Berlin Film Festival 2013: ScreenAnarchy Previews the Competition

Moving right along from Sundance and Rotterdam, here comes Berlinale! Starting Thursday, we'll be bringing you updates from the festival, but before the cold-weather movie marathon begins, lets take a look at some films that stood out in the lineup. Narrowing down these preview pieces was quite an undertaking, since the lineup is massive, but I have indeed gone through every film and made judgements based on talent involved, the synopses and even the stills.

We'll begin with competition films. Within this category are several films which have already screened to considerable buzz elsewhere, including Prince Avalanche, Promised Land, the unfinished River Phoenix/George Sluizer collaboration Dark Blood, and the much-anticipated opening selection, Wong Kar Wai's The Grandmaster. But, while I may chime in on the newly edited version of The Grandmaster at some point, I'll be mostly taking gambles on films that haven't screened anywhere and trying to discover new gems of world cinema. And so, here are the premieres that caught my eye in the competition lineup.



Paradise: Hope - Part three (following Love and Faith) in Ulrich Seidl's trilogy dealing with the impossibility of paradise. This one follows a teenager which Seidl introduced in Paradise: Love and the likely soul-crushing escapades in which she partakes while her mother goes to Kenya in search of for-sale sex. Here's hoping for a movie just as transgressive, shocking, moving and funny as Paradise: Love.




Vic + Flo Saw a Bear - Perhaps the most eccentric-sounding of the lineup, Denis Côté's film follows a woman just released from prison who meets up with her lover and takes a journey through the wilderness of Canada.

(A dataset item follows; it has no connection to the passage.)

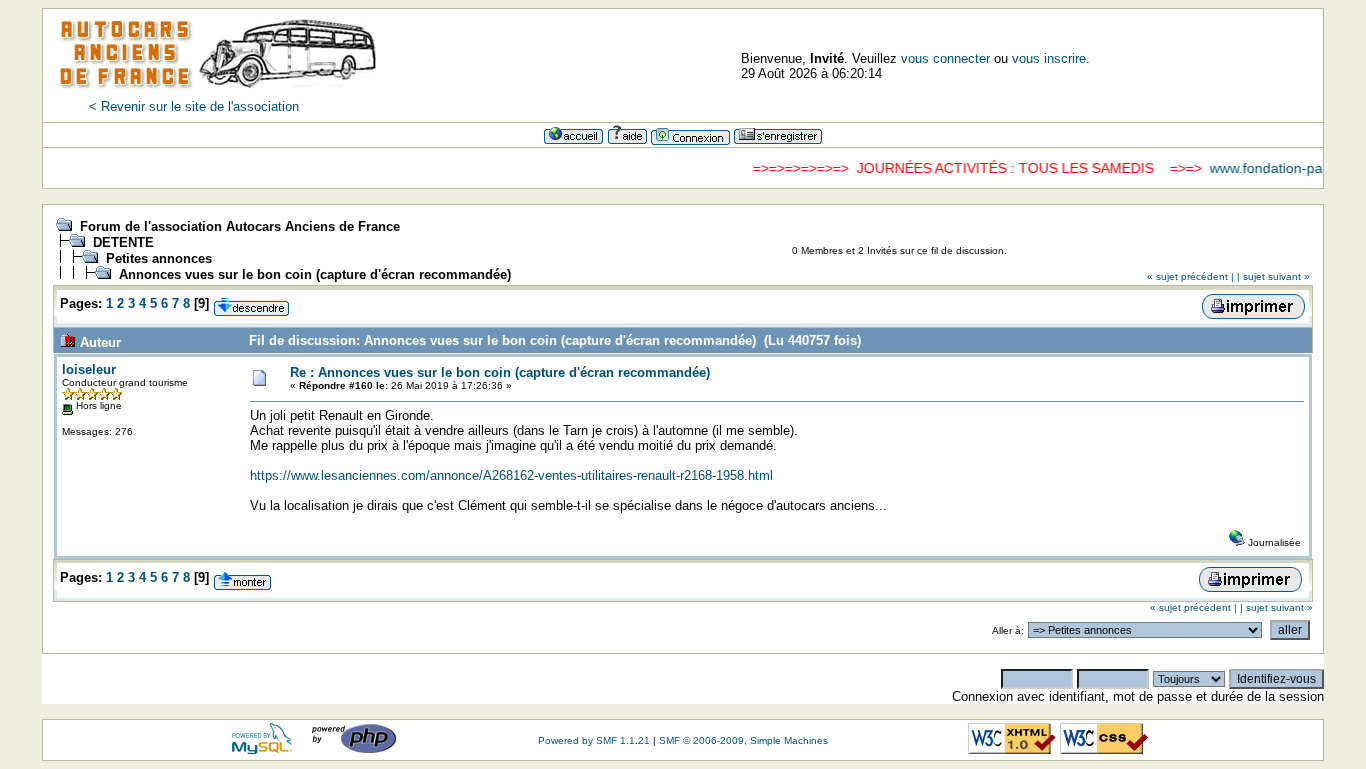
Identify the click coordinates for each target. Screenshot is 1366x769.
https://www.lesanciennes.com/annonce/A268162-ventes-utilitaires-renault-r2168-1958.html (511, 475)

There, they run into an array of problems and bizzare characters. And hopefully also a bear.




Camille Claudel 1915 - Juliette Binoche plays artist Camille Claudel, the lover of August Rodin, who was committed to a psychiatric clinic in the South of France. The film takes place mostly within the said ward, with actual mentally handicapped actors playing the patients. Since it's directed by Bruno Dumont (Twentynine Palms, Outside Satan), you can go ahead and drop any expectations of the film going anywhere remotely uplifting. 




Layla Fourie - A single mother in Johannesburg gets a job as a polygraph operator, only to quickly become enmeshed in a web of lies and deceit. A new milieu for the paranoia thriller genre.




Night Train to Lisbon - I love trains, I love Lisbon, and I mostly love the work of director Bille August (Pelle the Conquerer, Zappa). The cast of Jeremy Irons, Melanie Laurant and Charlotte Rampling doesn't hurt either. Sold. Apparently this is based on a best-selling novel that I've never heard of by Pascal Mercier.




Nobody's Daughter Haewon - Hong Sangsoo's latest follows the dream-like state of a depressed student who is having an affair with a professor. Meanwhile, her mom is making plans to move to Canada. Somehow she eventually ends up in the mountains.




Closed Curtain - This is the latest from Iranian director Jafar Panahi (The Circle, This is Not a Film), who, as you may recall, was sentenced to six years of house arrest and banned from writing screenplays or making films for 20 years because the Iranian government saw him as a threat to the regime. Despite the sentence, He managed to make This is Not a Film, which was then smuggled out of Iran in a thumbdrive in a cake! Now, the determined director has somehow made a new one, which concerns two outlaws holing up in a secluded house.




Child's Pose - A bourgeoisie woman struggles to get charges dropped against her son, who accidentally hit and killed a child while driving way too fast. Yep, more smiles and sunshine from Romania, the country responsible for feel good classics like 4 Months, 3 Weeks and 2 Days and The Death of Mr. Lazarescu! Seriously though, there seems like a lot of potential here for exploring different perspectives on justice, corruption and of course, the court system of the country.




The Nun - A young woman is sent to a convent against her will in this adaptation of Denis Diderot's novel, which has also been tackled by Jacques Rivette back in 1966. The always lovely Isabelle Huppert co-stars with lead Pauline Etienne.




Harmony Lessons - This intriguing-sounding film from Kazakhstan begins with a thirteen year-old's humiliation in front of his peers during a medical examination, then follows him down a longer spiral later on in a small town with his grandmother. Based on the still, it looks like bleak stuff.